### To do
Tally how many lines in the data below include "computer", then please reply with only that figure.

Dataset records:
-------------------------

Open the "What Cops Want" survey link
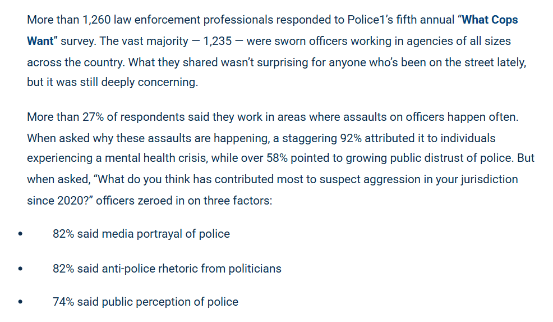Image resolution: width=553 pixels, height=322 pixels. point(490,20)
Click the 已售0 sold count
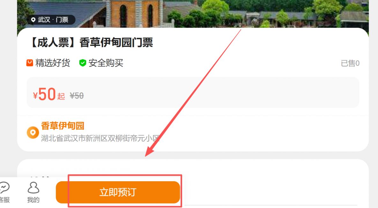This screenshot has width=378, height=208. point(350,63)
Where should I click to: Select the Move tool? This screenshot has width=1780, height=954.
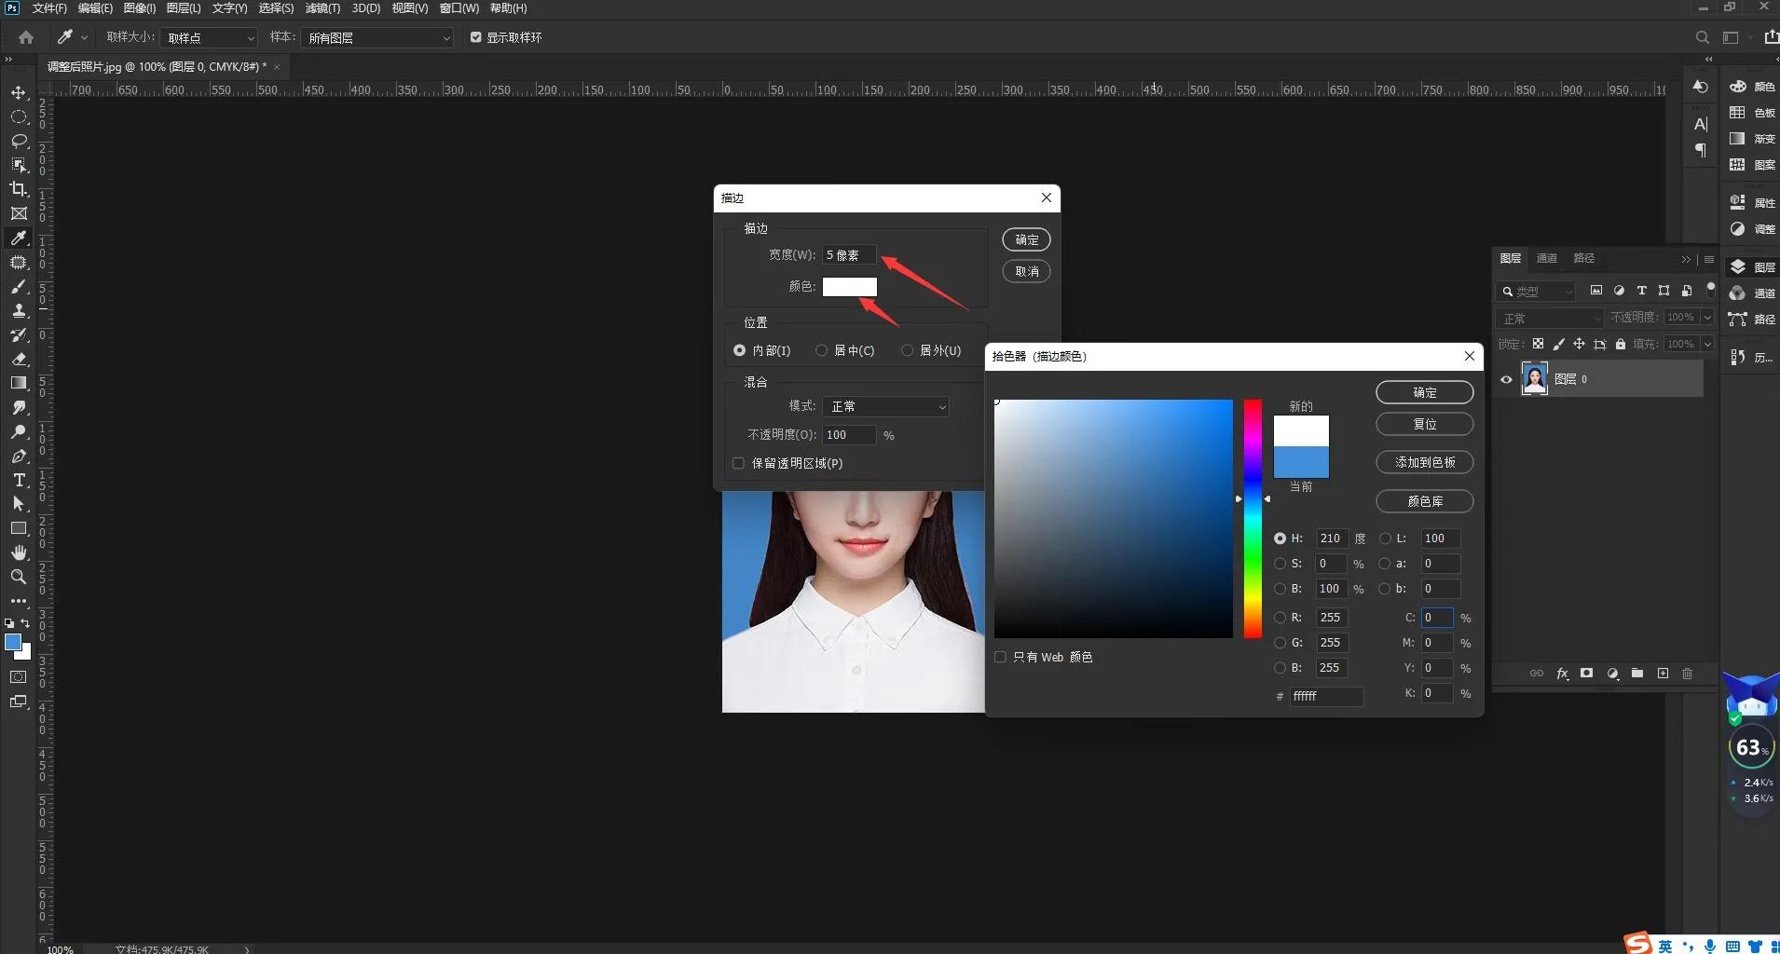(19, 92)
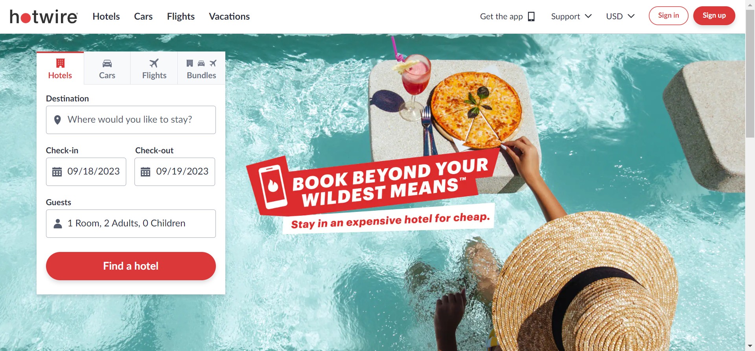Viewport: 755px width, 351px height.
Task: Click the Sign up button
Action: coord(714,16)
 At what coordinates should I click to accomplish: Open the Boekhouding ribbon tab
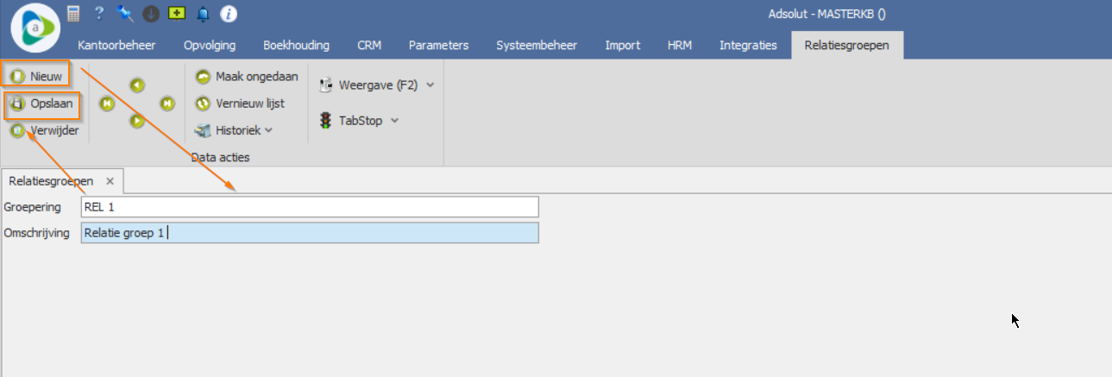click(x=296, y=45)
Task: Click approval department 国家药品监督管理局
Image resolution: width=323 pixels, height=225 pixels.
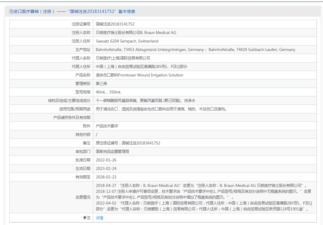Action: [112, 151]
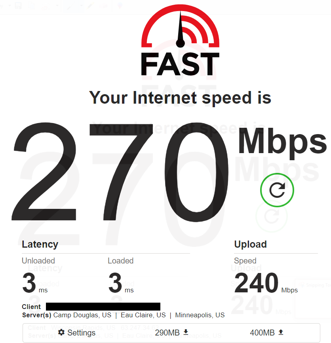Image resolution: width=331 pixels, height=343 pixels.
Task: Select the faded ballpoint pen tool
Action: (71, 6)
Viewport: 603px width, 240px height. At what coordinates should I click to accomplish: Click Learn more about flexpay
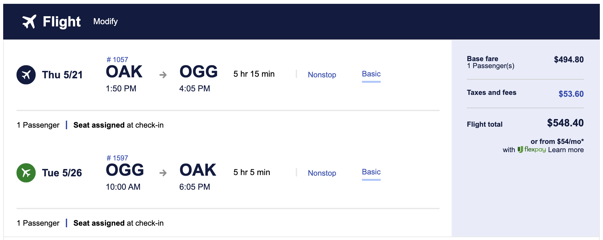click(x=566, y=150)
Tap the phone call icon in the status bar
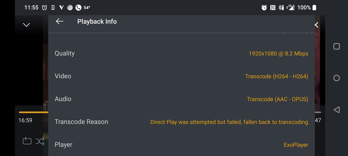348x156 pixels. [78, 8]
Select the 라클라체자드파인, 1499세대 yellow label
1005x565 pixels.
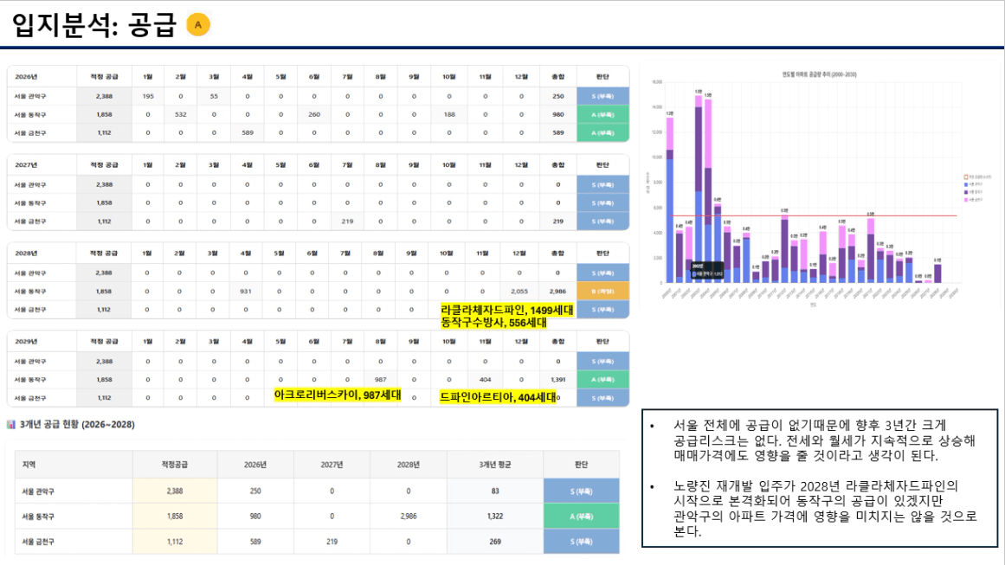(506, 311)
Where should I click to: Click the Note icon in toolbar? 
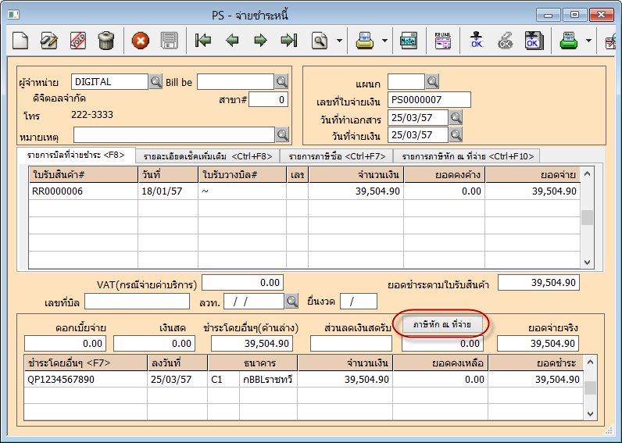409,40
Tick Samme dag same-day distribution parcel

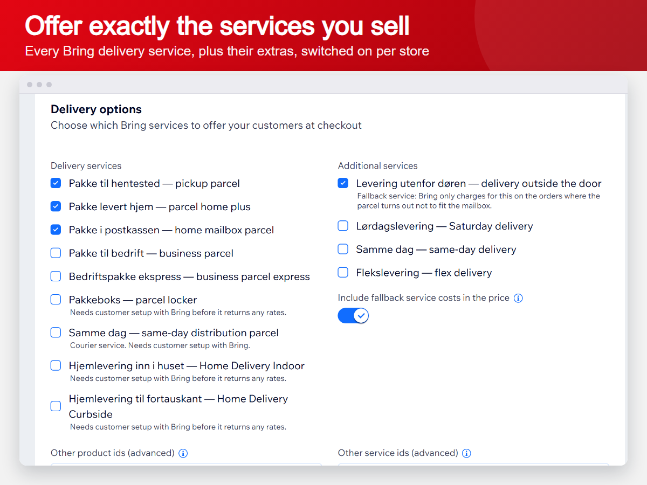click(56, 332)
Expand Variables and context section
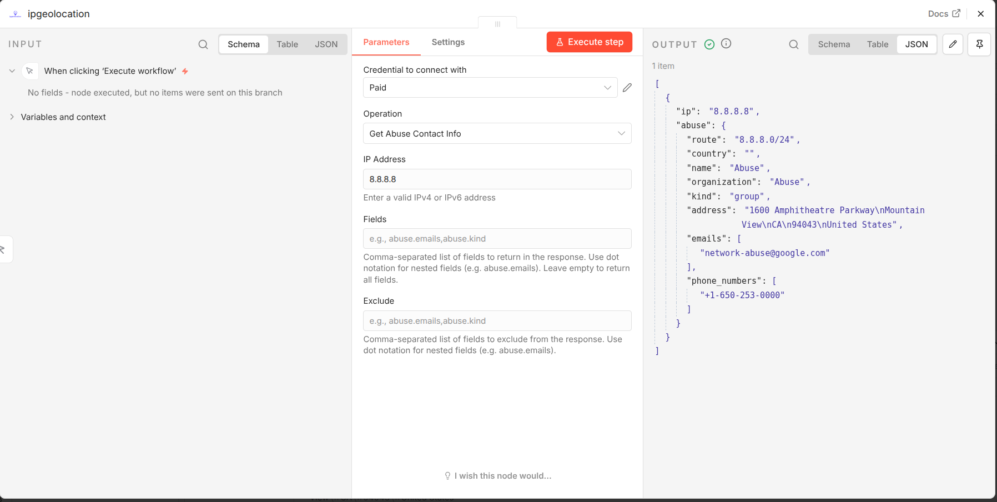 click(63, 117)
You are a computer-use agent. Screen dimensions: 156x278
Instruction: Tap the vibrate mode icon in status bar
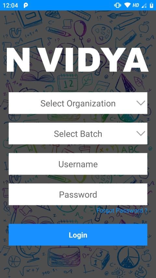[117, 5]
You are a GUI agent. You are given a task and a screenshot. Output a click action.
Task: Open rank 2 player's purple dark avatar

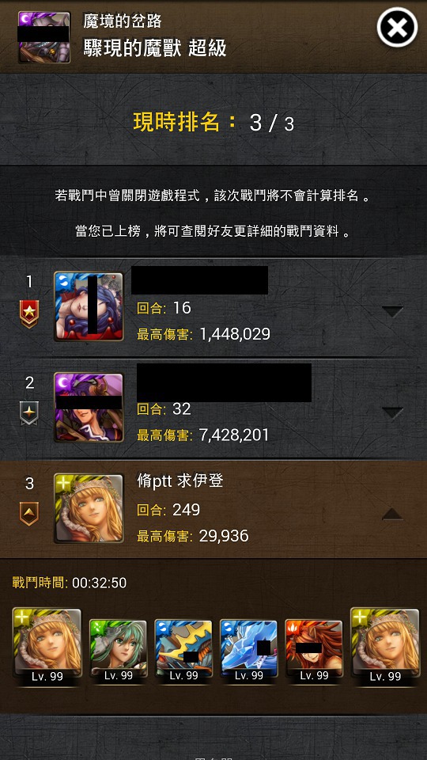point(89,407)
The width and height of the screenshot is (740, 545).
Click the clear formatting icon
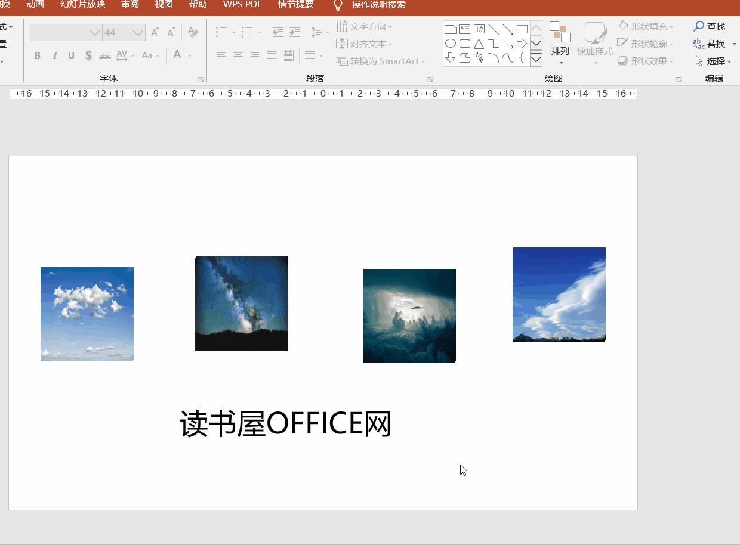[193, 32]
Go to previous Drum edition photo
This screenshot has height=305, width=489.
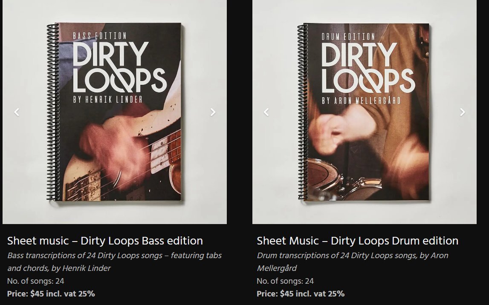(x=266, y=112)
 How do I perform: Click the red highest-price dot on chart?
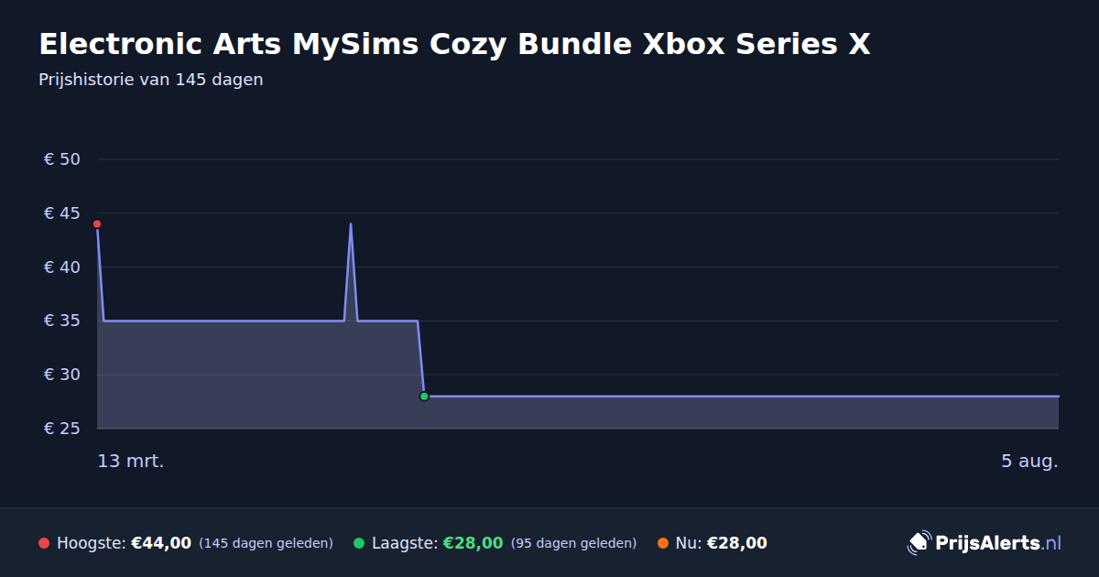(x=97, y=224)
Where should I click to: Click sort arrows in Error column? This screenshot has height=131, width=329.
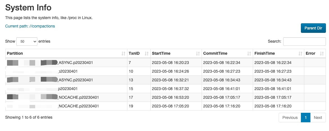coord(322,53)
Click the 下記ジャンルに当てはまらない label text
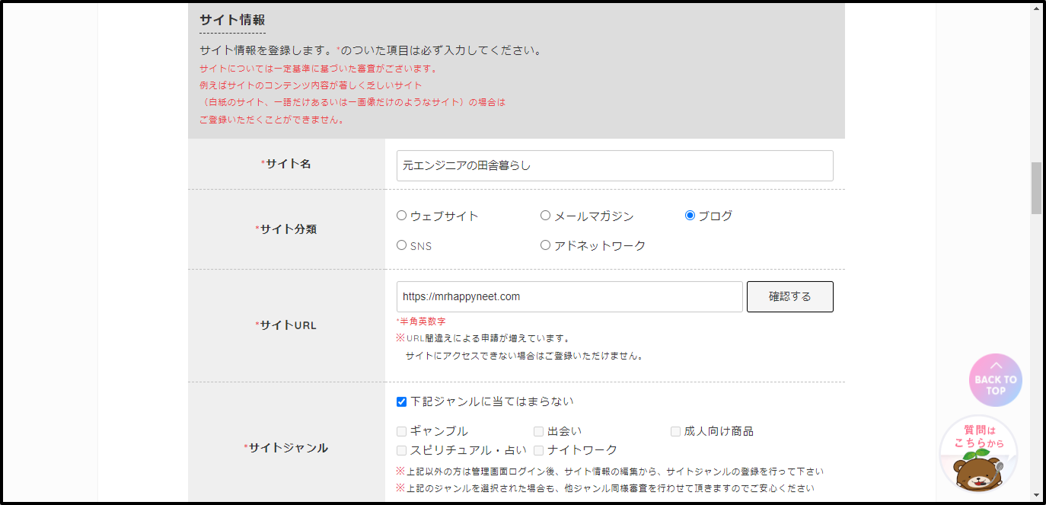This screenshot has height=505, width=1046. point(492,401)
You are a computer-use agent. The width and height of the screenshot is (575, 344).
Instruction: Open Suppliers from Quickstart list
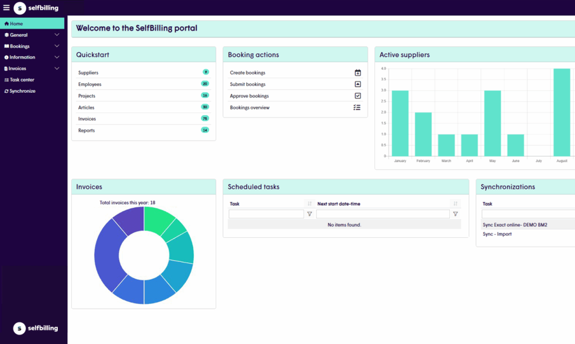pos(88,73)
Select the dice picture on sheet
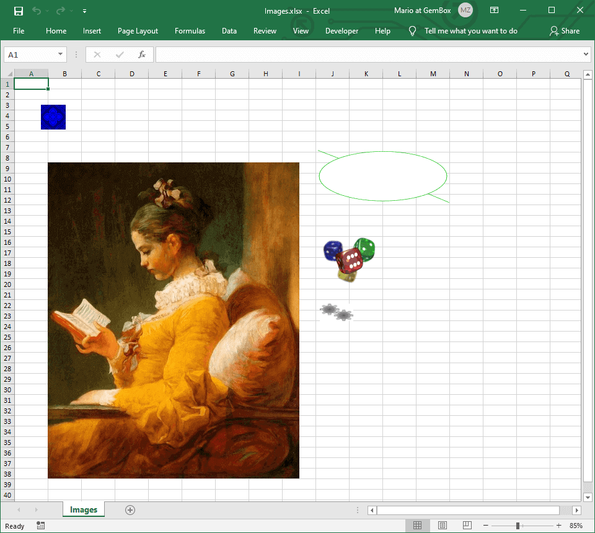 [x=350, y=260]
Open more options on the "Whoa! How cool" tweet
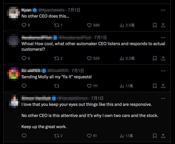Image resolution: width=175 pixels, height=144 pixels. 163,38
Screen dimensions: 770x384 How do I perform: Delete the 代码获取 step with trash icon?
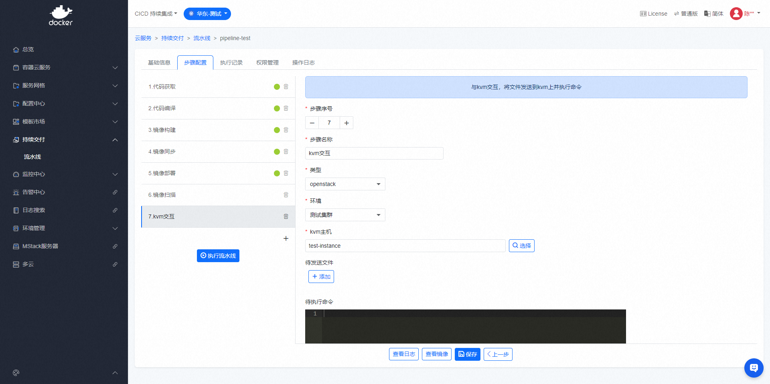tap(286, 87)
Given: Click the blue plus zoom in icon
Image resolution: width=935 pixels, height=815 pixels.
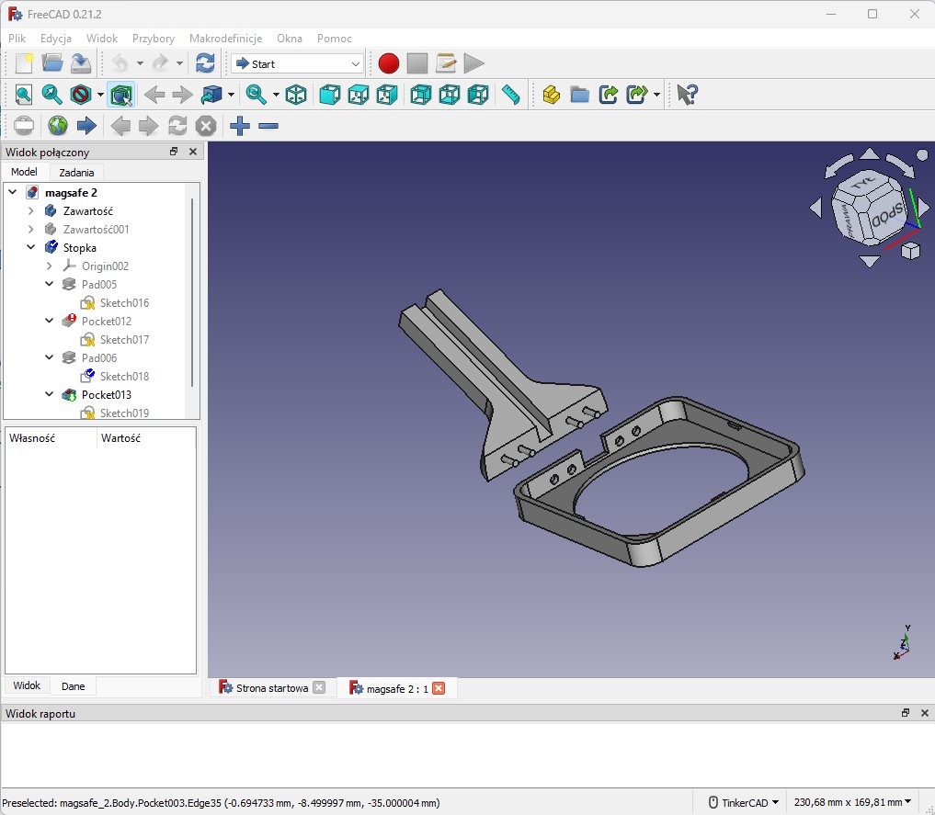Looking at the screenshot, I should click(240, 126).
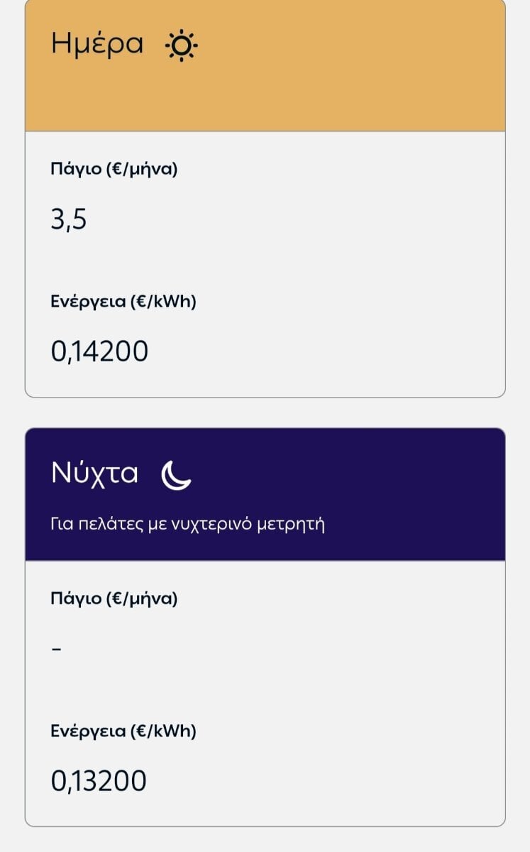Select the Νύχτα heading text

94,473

-------------------------

### Exercise answer
2